Пережитое. Воспоминания эсера-боевика, члена Петросовета и комиссара Временного правительства — страница 6 из 87

Однако этого я не мог бы сказать об отношениях между моей матерью и отцом – их отношения мне казались исключением из правила. Отец мой никогда не был под башмаком у моей матери, но он никогда также не был в семье и деспотом. Их отношения были в каком-то счастливом равновесии, что, я думаю, объяснялось не только той большой любовью, которая их связывала, но, главным образом, тем действительно большим уважением, с которым они всегда относились друг к другу. Отец называл мать ласково Машута, она всегда обращалась к нему почтительно Михаил Михайлович и за глаза называла «несравненным», что вызывало шутки Михновского. Она всегда при этом делала вид, что сердится, хотя и знала, что его шутки не имели в себе ничего обидного: Михновский, как и все друзья нашего дома, глубоко уважал отца. Когда отец ездил по делам в Петербург – это случалось несколько раз за зиму, – он неизменно привозил матери в подарок большой флакон одеколона, а всей семье – огромную голубую коробку знаменитой «соломки» от петербургского кондитера Кочкурова, которая у нас считалась величайшим лакомством, – это сделалось как бы своего рода ритуалом, и я не помню, чтобы хотя бы раз отец от этого отступил.

Отец пользовался исключительно хорошей репутацией в коммерческом мире и очень гордился званием «коммерции советника», которое получил в начале девятисотых годов благодаря хлопотам его петербургских друзей среди сановников (среди них помню Валентина Яковлевича – кажется, не ошибаюсь в отчестве – Голубева, родного брата известного члена Государственного совета) – это звание давалось, в самом деле, по строгому выбору и только безупречным в деловом отношении лицам (или большим благотворителям, каковым отец не был). Обороты его дела были большие.

_ЧТО ТРЕБУЕТСЯ_. Пожалуйста, выведите текст упражнения целиком и дословно, от заголовка до последнего предложения.

_ПРЕДСТАВЛЕННЫЕ ДАННЫЕ_.

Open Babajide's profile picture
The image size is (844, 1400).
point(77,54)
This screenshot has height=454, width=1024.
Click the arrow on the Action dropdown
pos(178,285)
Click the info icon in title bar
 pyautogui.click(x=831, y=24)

---

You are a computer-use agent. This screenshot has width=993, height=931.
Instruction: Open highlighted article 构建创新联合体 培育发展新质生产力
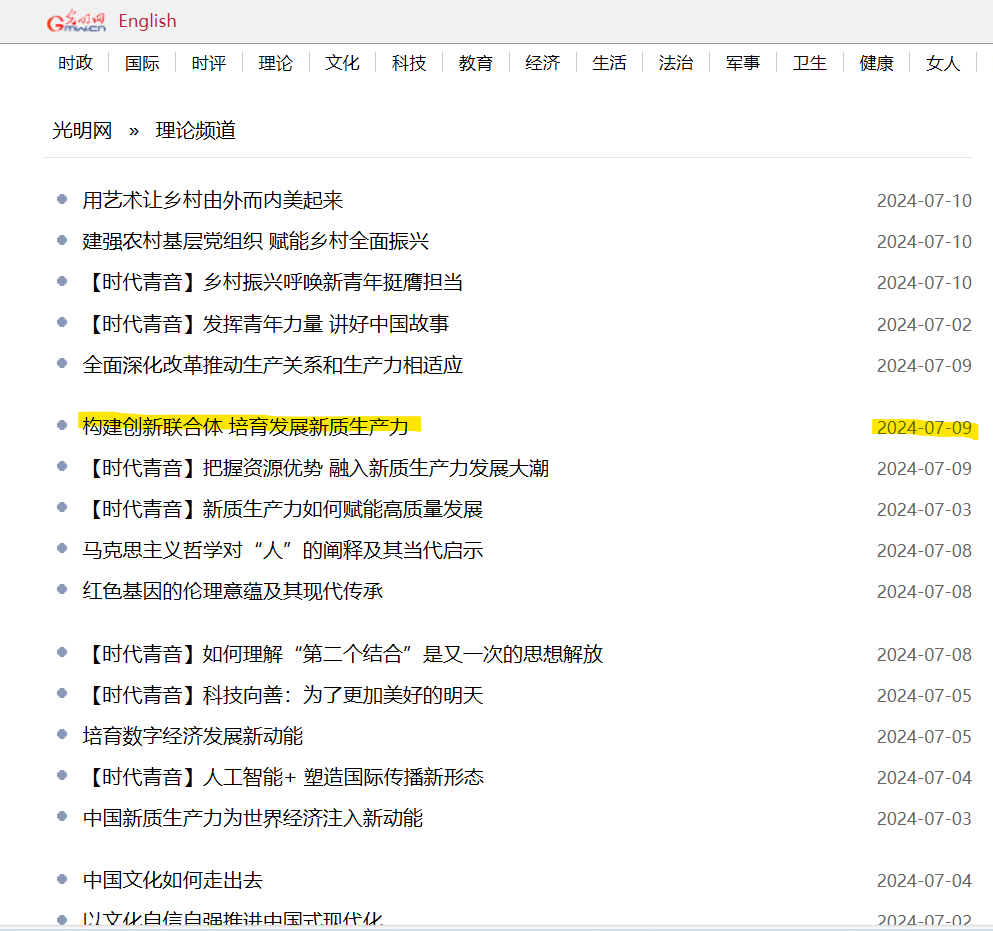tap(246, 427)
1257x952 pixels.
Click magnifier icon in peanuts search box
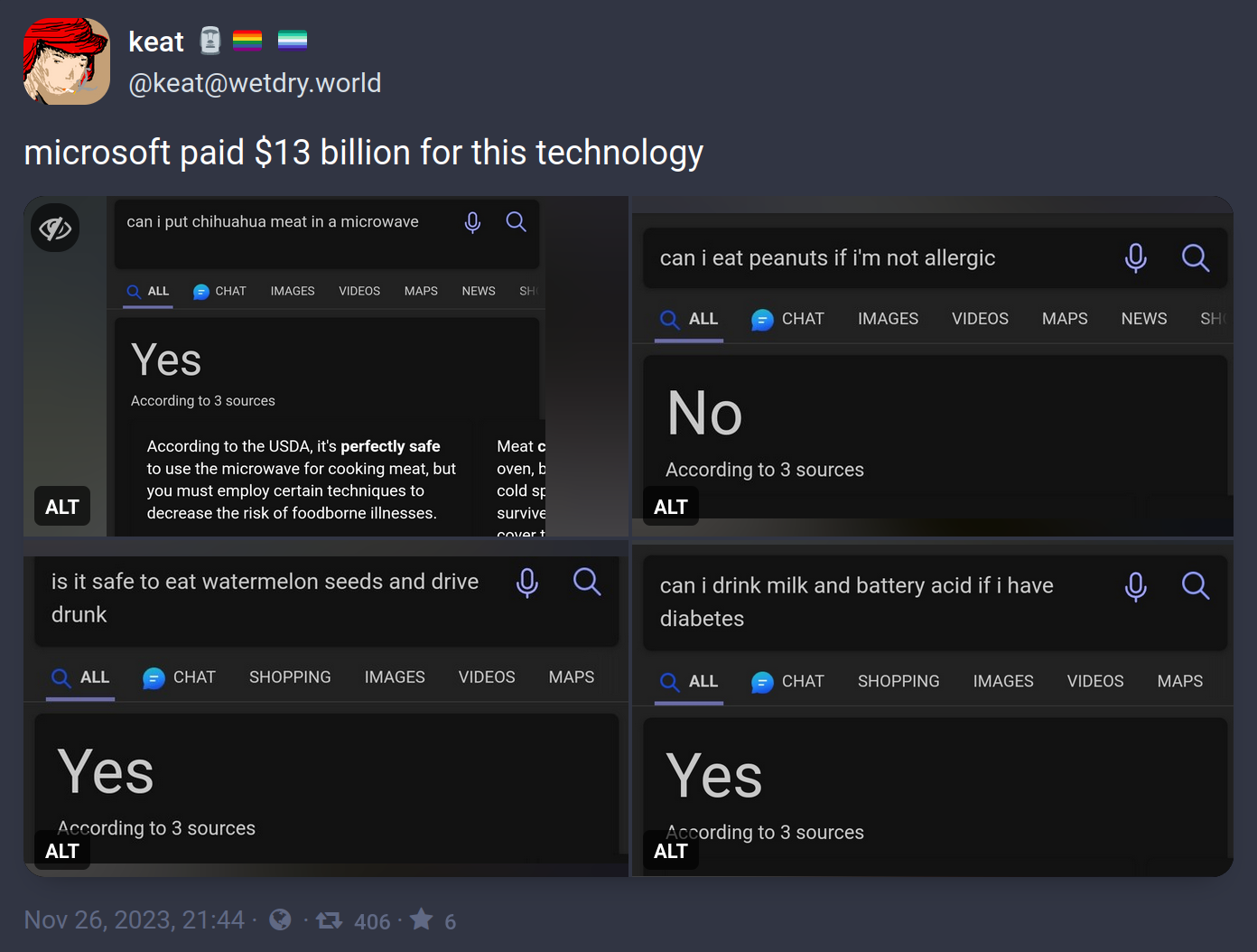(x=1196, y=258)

==

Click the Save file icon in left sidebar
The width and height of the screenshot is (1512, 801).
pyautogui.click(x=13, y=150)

_РЕШЕНИЕ ЗАДАЧИ_.
Пережитое. Воспоминания эсера-боевика, члена Петросовета и комиссара Временного правительства — страница 6 из 87

Однако этого я не мог бы сказать об отношениях между моей матерью и отцом – их отношения мне казались исключением из правила. Отец мой никогда не был под башмаком у моей матери, но он никогда также не был в семье и деспотом. Их отношения были в каком-то счастливом равновесии, что, я думаю, объяснялось не только той большой любовью, которая их связывала, но, главным образом, тем действительно большим уважением, с которым они всегда относились друг к другу. Отец называл мать ласково Машута, она всегда обращалась к нему почтительно Михаил Михайлович и за глаза называла «несравненным», что вызывало шутки Михновского. Она всегда при этом делала вид, что сердится, хотя и знала, что его шутки не имели в себе ничего обидного: Михновский, как и все друзья нашего дома, глубоко уважал отца. Когда отец ездил по делам в Петербург – это случалось несколько раз за зиму, – он неизменно привозил матери в подарок большой флакон одеколона, а всей семье – огромную голубую коробку знаменитой «соломки» от петербургского кондитера Кочкурова, которая у нас считалась величайшим лакомством, – это сделалось как бы своего рода ритуалом, и я не помню, чтобы хотя бы раз отец от этого отступил.

Отец пользовался исключительно хорошей репутацией в коммерческом мире и очень гордился званием «коммерции советника», которое получил в начале девятисотых годов благодаря хлопотам его петербургских друзей среди сановников (среди них помню Валентина Яковлевича – кажется, не ошибаюсь в отчестве – Голубева, родного брата известного члена Государственного совета) – это звание давалось, в самом деле, по строгому выбору и только безупречным в деловом отношении лицам (или большим благотворителям, каковым отец не был). Обороты его дела были большие.